The net effect is that shareholders take a much greater interest in their investment in a bank, its lenders would demand closer scrutiny, and depositors would do the same. Gone would be the sweetheart deals that have become all too common between the Federal Reserve Bank and Wall Street.
No more Maiden Lane, TARP, Maiden Lane II, no Quantitative Easing, no Primary Dealers living off the largeness of a private central bank whose corporate boards they dominate, making decisions over the Nations money supply behind closed doors.
Not only will these banks come under closer scrutiny by their shareholders, so will the ARB, including its major shareholder the United States Congress who has to answer to their constituents.
Thus it becomes easier to understand the role of the Public Forum in providing transparency to the people of the United States, to comprise the Consent of the Governed by which the government must justify its rule by serving under the rule of the people, and so defines Liberty.
Other fallacies of a gold standard declares that there is not enough gold. Total U.S. currency is estimated at $3 trillion and would require an estimated $11,000/troy ounce strike price of for gold.
Illegal drugs and the dollars status as a world reserve currency account for most of the $100 bill production by the Federal Reserve Bank and an easy point of reduction for reserve currency status, being outside the states. Normally the conversion process might span 40 to 50 months, but its inevitability quickly becomes defacto and should be installed quickly as America owns the gold and does not need to build our stocks for conversion.
Markets respond quickly to its promise of stability, for money is a perception, sometimes more than its fact.
The number of times people will vote against the system by exchanging dollars for gold would be extreme, as long as the ARB and Congress do their job. It is the formula that merges the transparency of the Public Forum and a classical gold standard, giving all Americans the means to control credit. It is the application of governance of Liberty to the nations wealth and its monetary equivalent, leading to the true Consent of the Governed as it is directed to the regulation of the nations money.
A gold standard is deflationary, but it is deflation within the economic force of liberty, “a plant of rapid growth” that creates real wealth and real production. If prices drop faster than wages, the result is because of real net creation of wealth, not the illusion of wealth sprung from fiat monetary expansion.

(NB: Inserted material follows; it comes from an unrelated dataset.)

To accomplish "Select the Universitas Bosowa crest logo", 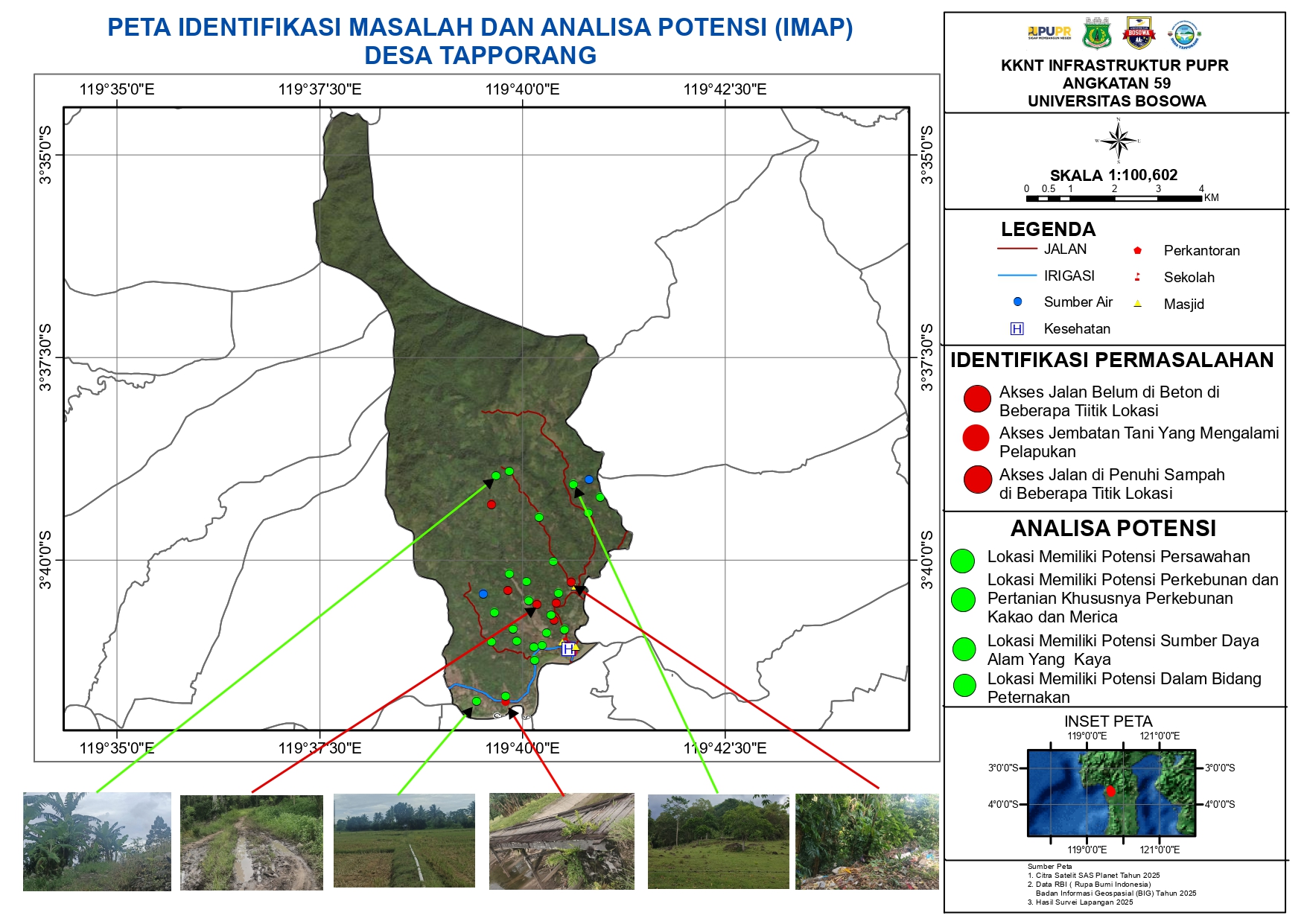I will 1139,33.
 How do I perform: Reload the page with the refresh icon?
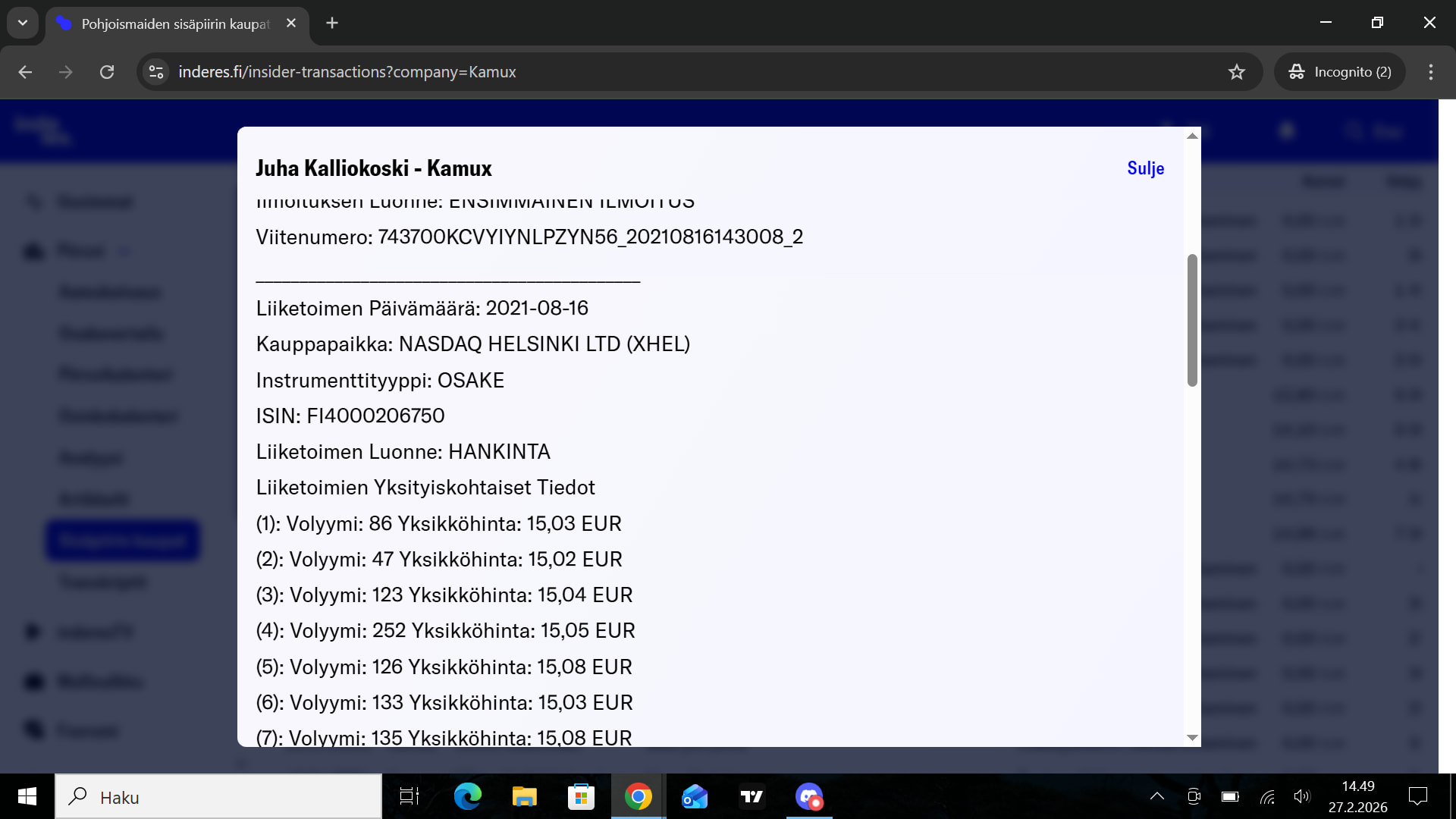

Deflation is no worry for most of Americans, because deflation has already effected the value of their homes, wages, and other assets. In the a case of most Americans, deflation of costs like gas and food would be a blessing.
However, deflation will strip the insolvent 2B2Fail bank bare. Addicted to the endless expansion of Fed monetary policy to maintain their solvency there will never be enough, which is exactly what is killing America.
Now you know how our slavery occurs, how we can stop it and redirect the money that is institutionally stolen by these banks, back into the hands of all Americans.
It is the end of privilege and restoration of the natural balance of income.